Nama Gampong Blang Oi terdiri dari 2 (dua) kata yaitu “Blang yang artinya hamparan luas/sawah dan Oȅ yang merupakan tanaman bunga yang berwarna putih dan masyarakat menyebutnya tanaman Oȅ. Karena tanaman tersebut tumbuh hampir di seluruh hamparan luas tersebut maka disebut Blang Oi.
Gampong Blang Oi menurut Hikayat Aceh telah ada sejak Jaman Kerajaan Aceh tahun 1205 M yang dipimpin Sultan Djohansyah. Bahkan sejak jatuhnya Malaka ke tangan Portugis pada tahun 1511 M di bawah pimpinan Alfonso de Alburgurque Gampong Blang Oi termasuk sebagai daerah alternatif perdagangan di Bandar Aceh Darussalam. Hingga Aceh masuk dalam masa kejayaan di bawah pimpinan Sultan Iskandar Muda (1607-1636) nama Blang Oȅ tidak pernah berubah. Tetapi bukti otentik yang dapat dilihat tentang keberadaan Gampong Blang Oi sendiri yaitu dari peta pendaratan pasukan Belanda pada Agresi Militer Belanda I Bulan April 1873 M di bawah pimpinan J.H Kohler.

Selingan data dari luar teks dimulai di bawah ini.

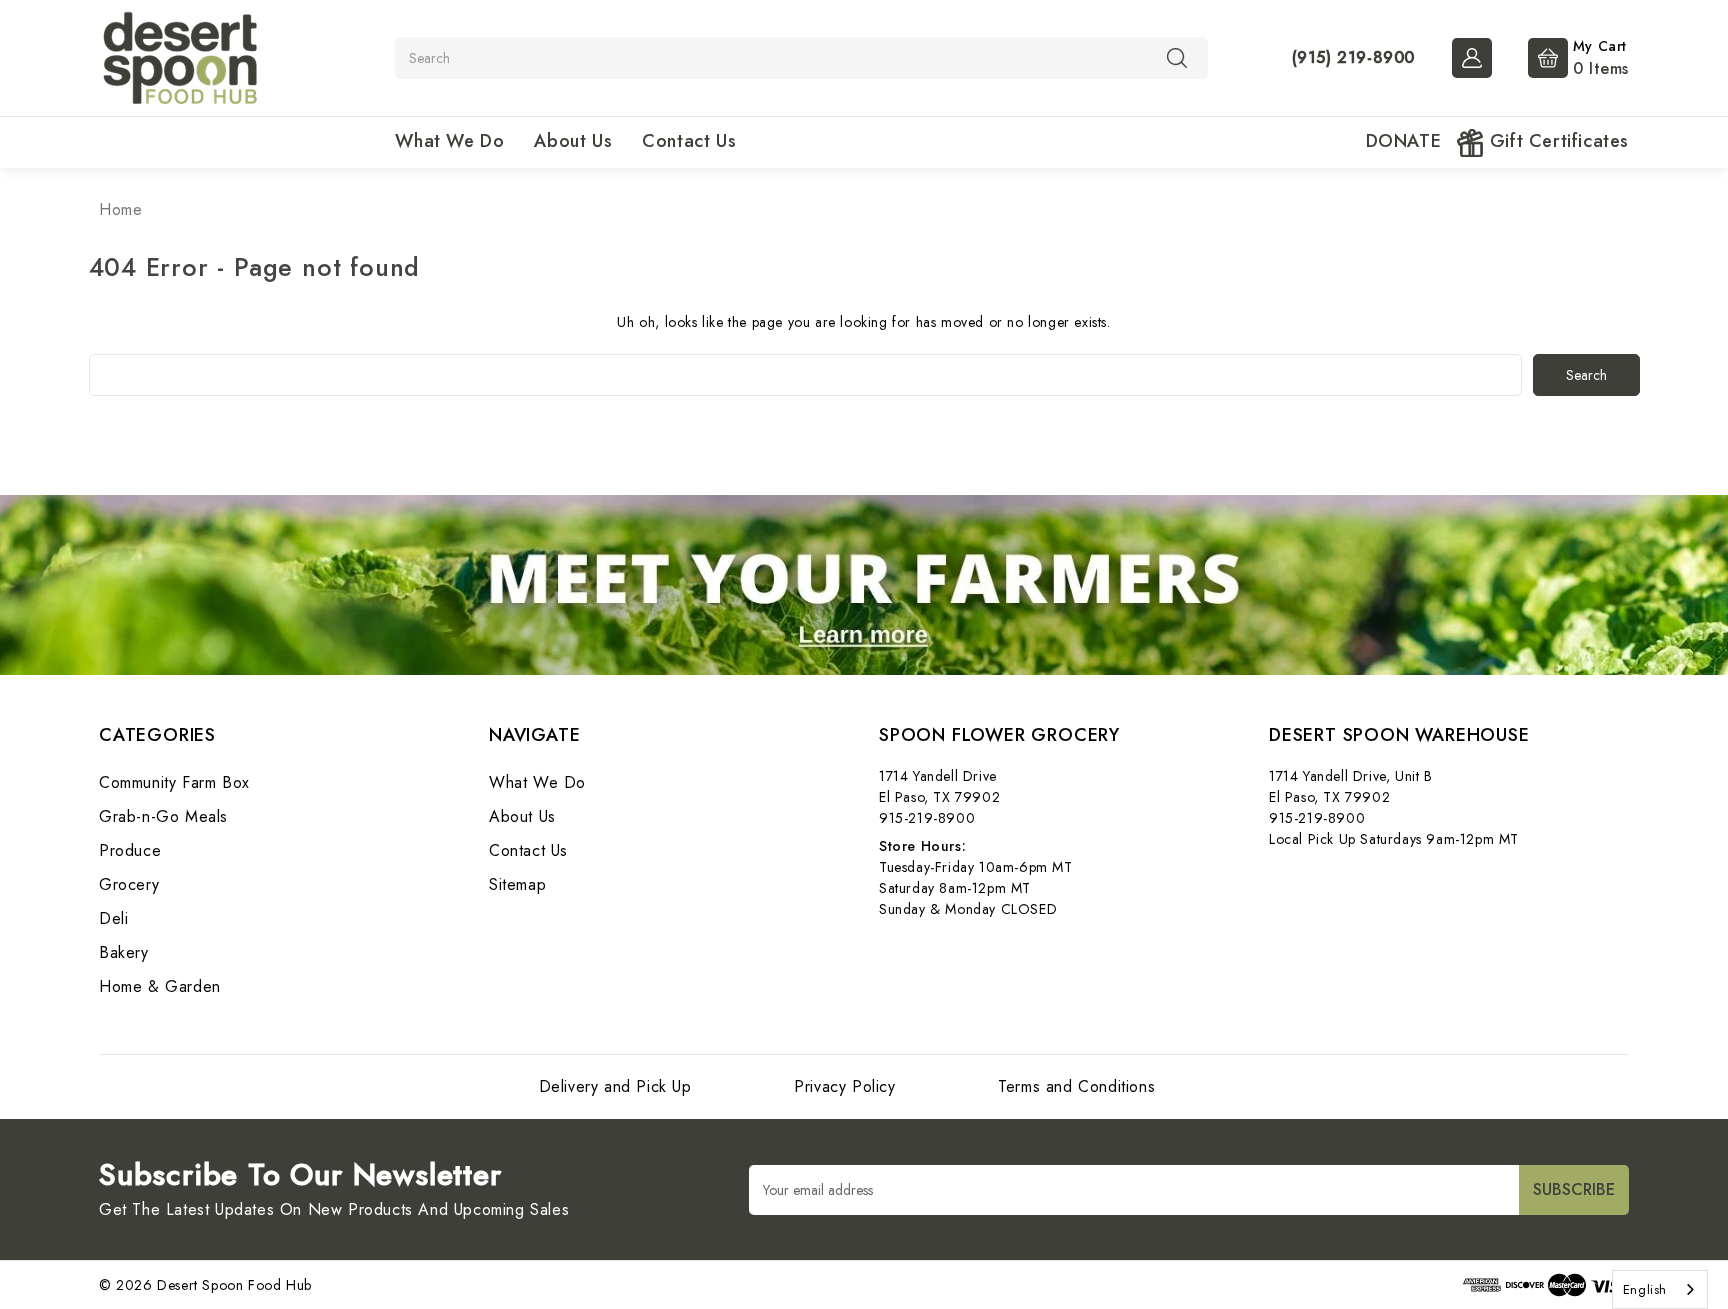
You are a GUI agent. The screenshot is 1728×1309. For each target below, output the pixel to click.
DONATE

Penyebaran agama Islam di Aceh tidak terlepas pula dari keberadaan Gampong Blang Oi, dimana pada saat itu Abd ar Rauf bin Ali al Jawiyy al Fansuriyy as Sinkilyy/ Syeikh Abdurrauf membuat “Bale” di Gampong Blang Oi yang berfungsi sebagai tempat pengajian yang disebut Meunasah Tuha. “ Bale” tersebut dibangun tanpa menggunakan paku dan dibuat dari kapal yang digunakan Syeikh Abdurrauf untuk menyerang penjajahan di Pahang (Malaysia) melalui Pelabuhan Syahbandar (Ulee Lheue). Kapal tersebut dibagi menjadi tiga bagian dan dibuat menjadi 3 (tiga) “Bale” yaitu Bale yang berada di Desa Blang Oi, Bale di Desa Meunasah Tuha (Aceh Besar) dan Bale yang di Desa Lambaro (Aceh Besar).
Pada tahun 1987 M “ Bale” yang berada di Gampong Blang Oi tersebut dipindahkan, untuk memperluas bangunan mesjid. Mesjid ini kemudian dinamakan Mesjid Syeikh Abdurrauf.